At the same time, on December 12, 1637, Christian peasants rose to arms in the nearby Amakusa Islands, domain of the Terazawa family, and took Oyano, the smallest of the Amakusa Islands, burning several Buddhist temples there. Rebels of Oyano collected a small flotilla of 14 fishing boats and attacked nearby villages near Uto, in the domain of the Hosokawa family, on December 16. The rebels intended to rescue the family of Amakusa Shiro there, and spread the rebellion. However, rebels were repelled by local villagers and Hosokawa samurai, and Amakusa Shiro's relatives were imprisoned by government forces.

== Battle ==
After he was informed of the Christian rebellion in Oyano, and with his own villagers starting to arm themselves, gather and profess their Christianity openly, Miyake Tobee, the governor of Lower Amakusa and castellan of Tomioka Castle, requested reinforcements from his superiors of the House Terazawa. In response, a fleet of 37 cargo boats with some 1500 Terazawa soldiers set sail from Karatsu (on the northern side of Kyushu) and reached Tomioka Castle on December 28. Confident in his strength, and believing that he will face only the rebels from Amakusa Islands, whose number he estimated at several hundred at most, Miyake left Tomioka Castle with his army and marched across the island to the small Hondo Castle, from where he intended to attack the rebels in the open battle. However, without his knowledge, a large army of rebels from Shimabara, numbering some 2000–6000 men, have secretly sailed from Shimabara to Lower Amakusa, carried by some 50–100 fishing boats with wooden crosses fixed to their prowls.

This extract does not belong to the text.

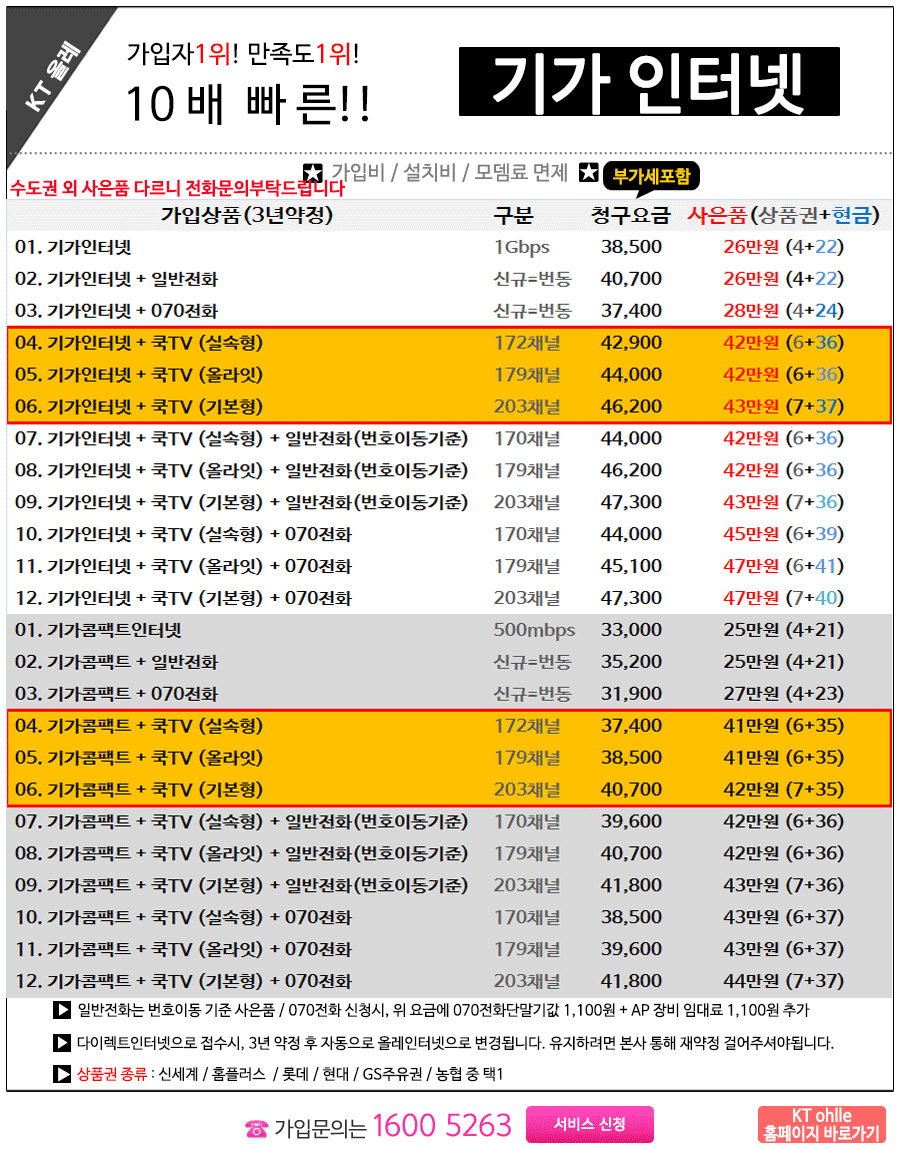Click the arrow icon beside 일반전화는 번호이동 note
This screenshot has width=900, height=1149.
tap(61, 1011)
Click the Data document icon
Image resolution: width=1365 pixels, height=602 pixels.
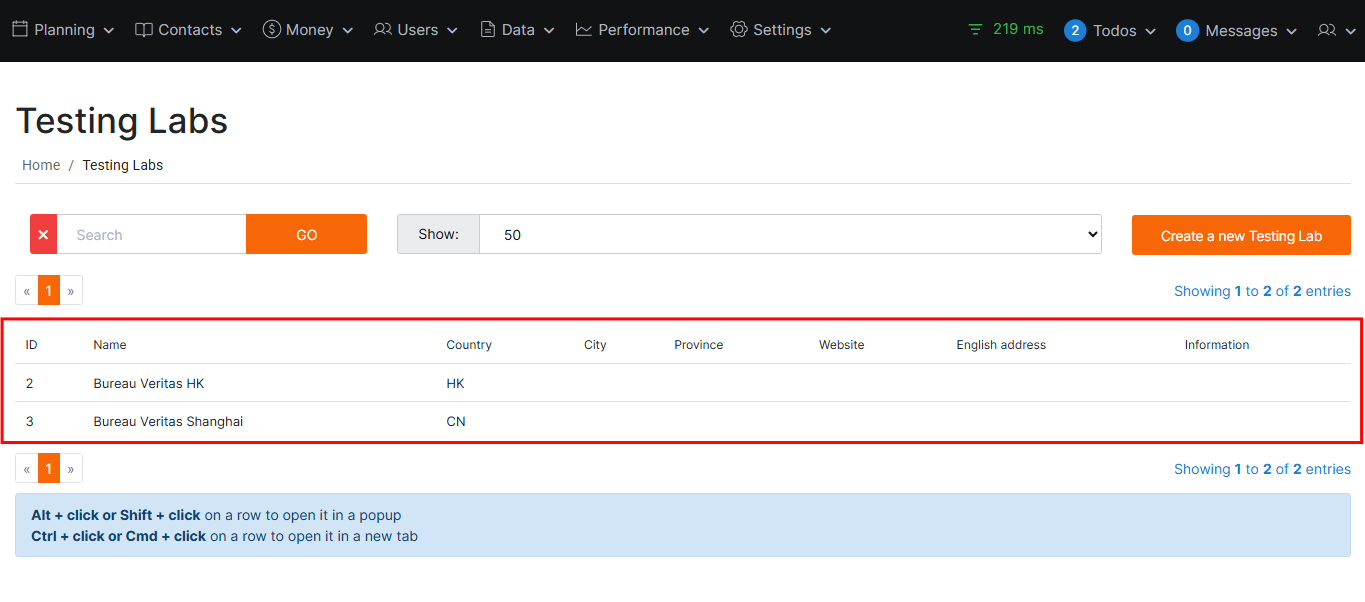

At dawn of 29 December, Miyake sent several hundred of his men across to Upper Amakusa, which was separated from the Lower Amakusa by a shallow strait less than wide. But the samurai vanguard stumbled into literally thousands of rebels and was almost completely annihilated. Around 10 am, a strong force of several thousands of rebels disembarked from their boats just north of the Hondo Castle. At the same time, another large group of rebels approached from the south-east, marching on foot across the narrow strait linking Upper Amakusa to Lower. As Hondo Castle was a little more than a fortified mansion on a hill, Miyake decided to leave the castle and attack the rebels in the open field, believing in the superiority of his men's weapons and armor, as most of the rebels were still armed with farm implements and garden tools. In order to prevent both rebel groups from joining forces, Miyake tried to destroy the southern group first, which had assembled on the southern bank of Machiyamahuchi river, with a single bridge across. However, the rebels had more than a hundred arquebuses, and managed to hold the bridge long enough for the northern group to arrive. Caught from two sides, and forced into hand-to-hand battle with the rebels several times their number, Terazawa samurai collapsed and fled. Contemporary sources cite the government losses as 5 commanders, 12 important samurai and at least several hundred footmen.

== Aftermath ==
Surviving government troops fled to Tomioka Castle, which was besieged in a couple of days. Amakusa Shiro joined the victorious rebels at Hondo on 30 December, and was welcomed as supreme leader by the rebel army. A local merchant described him as wearing a plain kimono under an embroidered white robe, with a cross painted on his forehead, a crown made of Chinese ramie grass (Boehmeria nivea) and a wand adorned with hemp and paper streamers like those used by Shinto clerics, which he used to command the forces around him.